This overview of a practical application example demonstrates the development of an efficient cleaning solution for a flour silo. This first of all involved finding the right technical approach to ensure highly economical cleaning at the required level of hygienic safety. The subsequent selection and configuration of the right cleaner type was facilitated by the comprehensive GEA Cleaning Technology portfolio.
More than 8 billion people are currently living in this world, and by 2060 this number is estimated to rise to 10 billion. Modern production technologies make it easier for all people to live better and healthier lives. In particular, advances in food manufacturing technology have contributed significantly to improvements in the quality, functionality and safety of food.
Even more efficient and cost-effective production of high-quality food products is necessary to meet the needs of a growing global population. However, efficiency and cost-effectiveness cannot come at the expense of meeting the stringent demands of cleanliness and safety in food manufacturing. Ensuring that all of these needs are met requires a very detailed yet broad process know-how. Comprehensive process expertise must be in sync with the food processing industry’s need to ensure production with the highest level of efficiency, hygiene and safety.
Optimizing cleaning performance in a processing plant is one important way to accomplish these goals. As an example, GEA engineers worked closely with a well-known manufacturer of bakery products, finding effective solutions to the challenges of cleaning the customer’s flour silos.
Flour Silos: A Cleaning Challenge
The bakery products made by our customer are produced to the highest quality standards and in compliance with today’s ecological and economic requirements. The hygienic standards in the process demand a high level of cleanliness of all systems and machine components connected to food processes. In order to optimize this cyclically repeated process, the customer’s quality assurance staff requested an advanced cleaning system for the interior cleaning of their flour storage silos.
The cylindrical flour silos, approximately 3.5 m in diameter and 33 m in height, were presented to our engineers for examination and advice on cleaning. The silos have no internal structures, with walls made of uninsulated aluminum. Each silo has a conical outlet and a flat silo top with an eccentric manhole. Located outside near the production building, these storage towers are arranged in a silo farm. The flour is discharged from the silo by gravity onto a conveyor worm, and compressed air is used for further conveyance downstream.

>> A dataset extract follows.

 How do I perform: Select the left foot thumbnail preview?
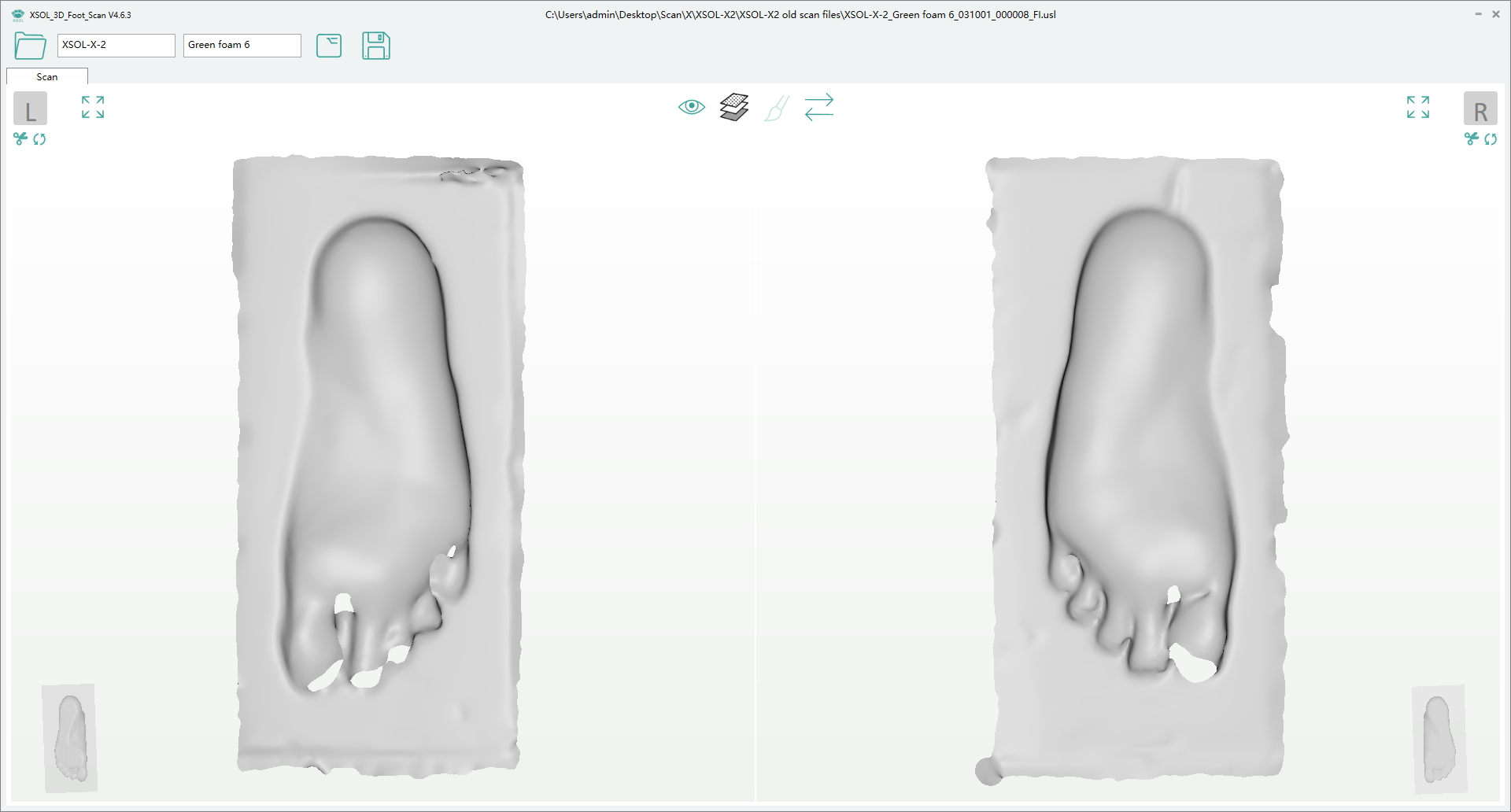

The production runs 24 hours a day all year long, and as such, each silo is periodically completely filled with flour and then emptied continuously or intermittently, depending on process requirements. As a result, the inside of the tank is irregularly contaminated with product residue deposits. These contaminants build up at various points and various levels. In particular, lumps of flour form at all heights of the silo wall, which, after the level has risen to a certain point, tend to drop down uncontrollably. They then cause recurring blockages with subsequent standstill of the downstream flour conveying and production plants. This results in cost-intensive production downtimes for remedying the damage.
The type and thickness as well as the adhesion behavior of the contamination is largely determined by the quality of the flour; the flowing and emptying properties of the flour, depending on the discharge rate; the air humidity in the suppliers’ transport silos and in the storage silo itself; and the seasonal fluctuations in temperature and other parameters.
The cleaning process over decades was such that hired cleaning workers/industrial climbers, equipped with manual lifting gear and watched by a safety supervisor, entered the silos in order to clean them. Flour residues, which vary from light dust to heavily encrusted or sticky residues, were then removed either using brushes or brooms for light contamination or with spatulas and scrapers, in miner's fashion, for stubborn residues. This procedure not only meant extremely high mental and physical strain for the workers, who had to be provided with breathable air. Cleaning also took several hours or even an entire day. Additionally, cleaning efficiency varied from worker to worker and the results were not repeatable. Due to the eccentric manhole, positioning of the personal safety and lifting gear for the cleaning workers was complicated and time-consuming.
The company now sought a modern cleaning process based on water with reliably repeatable results. One essential prerequisite was uncompromising compliance with all customer requirements and regulations regarding food safety and hygienic production environment. But cost-effectiveness, meaning minimization of cleaning times, cleaning media, utilities and auxiliary materials, was also of great importance to the manufacturer, as was the sustainability of the system. An inventory of requirements, technical details and on-site conditions was recorded during a personal visit to the site. These initial engineering considerations were subsequently translated into a cleaning concept, which was then put to a practical test (i.e. basic engineering).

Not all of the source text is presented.